The Bulgarian government will try to build at least one nuclear reactor at the functioning Kozloduy Nuclear Power Plant on the banks of the Danube.
“The Ministry of Energy has started a study for the rapid construction of another nuclear reactor, most likely in Kozloduy, since this is a ready site with an environmental assessment and a work team,” Deputy Prime Minister Asen Vassilev said on Sunday March 13.
If the project starts this year, the reactor will be operational between 2028 and 2030, he predicted. Vassilev stated that Bulgaria could build a second new nuclear reactor to have a total of four nuclear power plants operational. Bulgaria has two new unused Russian nuclear reactors, but it’s unclear if it can use them because it means Russian company Rosatom will be invited to participate in the project.
Vasilev revealed two weeks ago that Greece is interested in buying electricity from a future new nuclear power plant in Bulgaria.

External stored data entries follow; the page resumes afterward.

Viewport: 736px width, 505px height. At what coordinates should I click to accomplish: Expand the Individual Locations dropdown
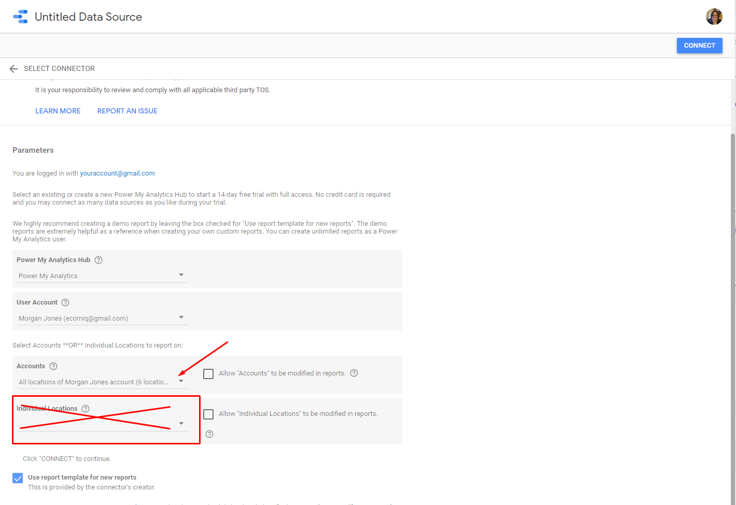point(102,424)
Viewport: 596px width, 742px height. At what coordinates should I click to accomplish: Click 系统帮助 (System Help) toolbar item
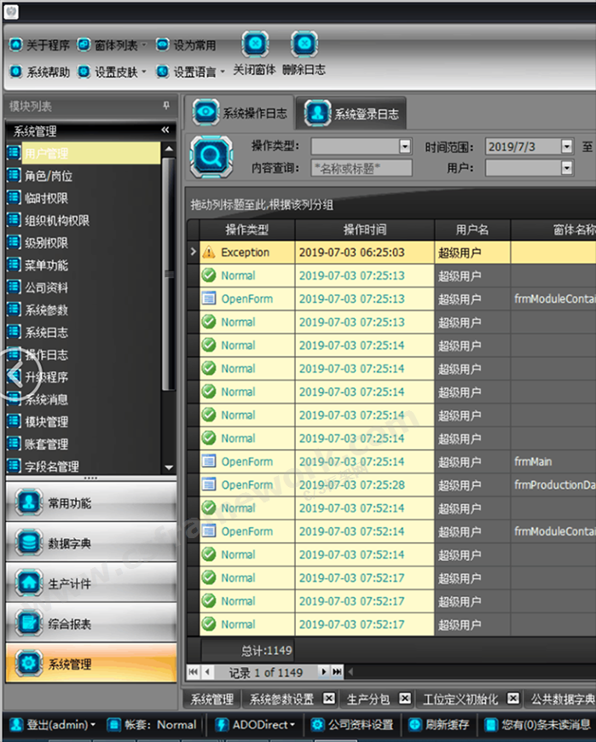point(39,72)
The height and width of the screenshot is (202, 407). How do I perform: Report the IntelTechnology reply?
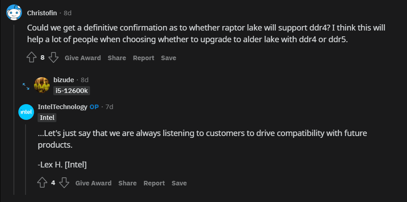[x=154, y=183]
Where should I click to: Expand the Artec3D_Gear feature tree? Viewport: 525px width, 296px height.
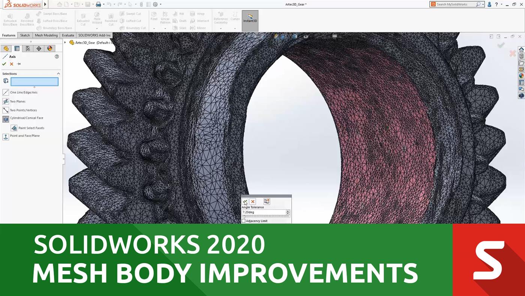(65, 42)
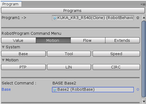Click the script icon in Base2 field

click(55, 90)
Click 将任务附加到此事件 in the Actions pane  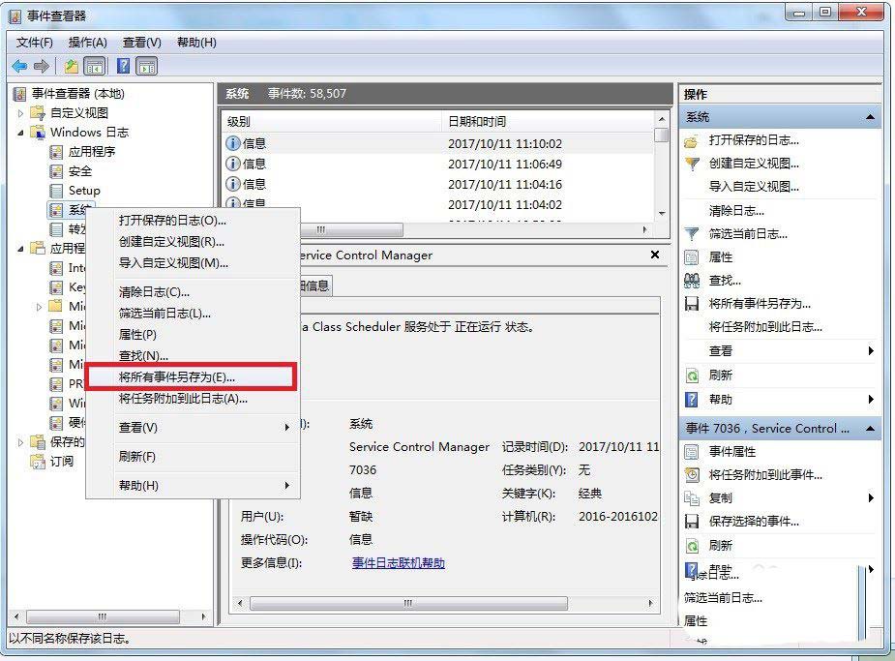pyautogui.click(x=764, y=475)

The deputy prime minister also said on Sunday that Bulgaria’s strategic goal is not to replace its own coal with Russian gas because doing so would mean losing additional sovereignty. Bulgaria will not use gas as a transition fuel to implement the Green Deal.

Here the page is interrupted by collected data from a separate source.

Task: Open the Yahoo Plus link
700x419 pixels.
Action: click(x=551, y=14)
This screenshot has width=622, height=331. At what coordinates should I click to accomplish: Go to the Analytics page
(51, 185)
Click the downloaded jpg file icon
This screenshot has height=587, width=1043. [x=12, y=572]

“In order to be able to extract and use the energy when we need it, we need to store it,” he added, referring to the planned future production of batteries in Bulgaria.
Bulgaria is planning to build a huge energy park to store electricity from renewable sources, and the idea is to produce batteries in Bulgaria. Deputy Prime Minister Vassilev said all the world’s major battery manufacturers have already been invited and the project is being led by the European Bank for Reconstruction and Development to avoid “local games”.

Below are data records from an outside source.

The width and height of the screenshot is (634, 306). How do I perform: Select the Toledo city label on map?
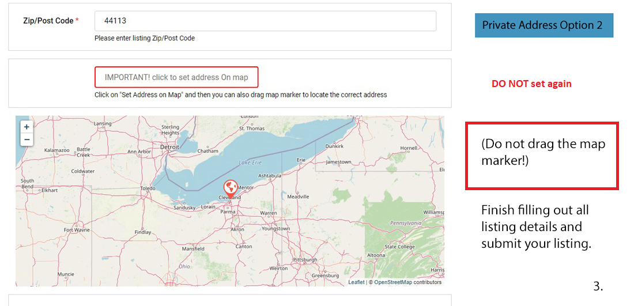(x=148, y=188)
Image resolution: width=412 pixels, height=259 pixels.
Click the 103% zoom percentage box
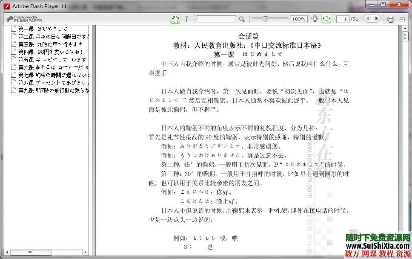click(298, 19)
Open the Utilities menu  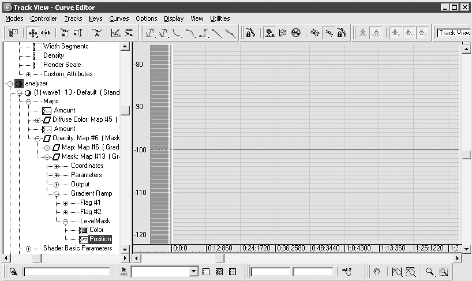pos(220,18)
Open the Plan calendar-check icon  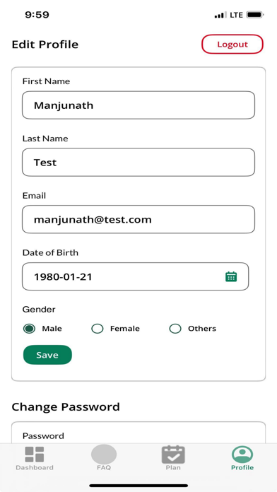point(173,455)
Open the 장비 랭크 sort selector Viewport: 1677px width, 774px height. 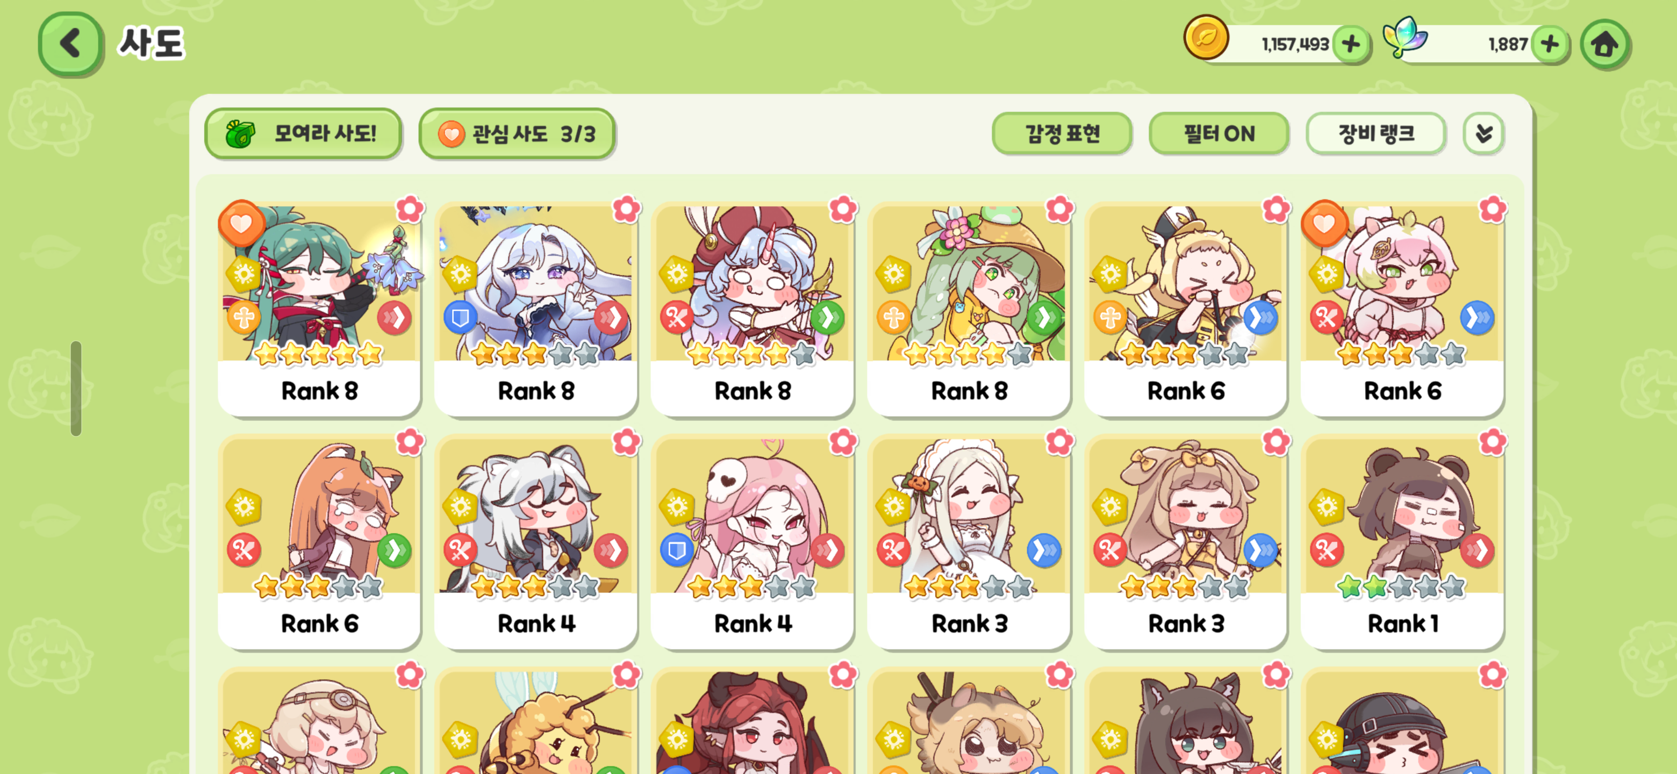click(x=1376, y=133)
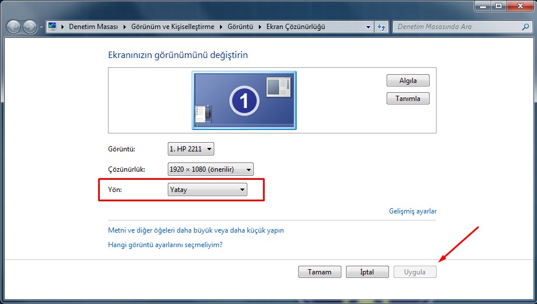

“In terms of electricity, we are very little dependent on this war. By 2025 there will be fuel for the Kozloduy nuclear power plant. Coal is a national raw material of Bulgaria. There is enough water in the dams (for hydroelectric power plants). Only gas power plants are connected to the war and external sources of energy and their prices,” he said.
The most vulnerable part of the Bulgarian energy sector is the Toplofikacia – Sofia company, owned by the Sofia City Council. The company heats the homes of a million people in the Bulgarian capital and produces electricity from gas. Toplofikacia – Sofia is the biggest customer of the state gas company Bulgargaz and has accumulated debts of almost 500 million euros.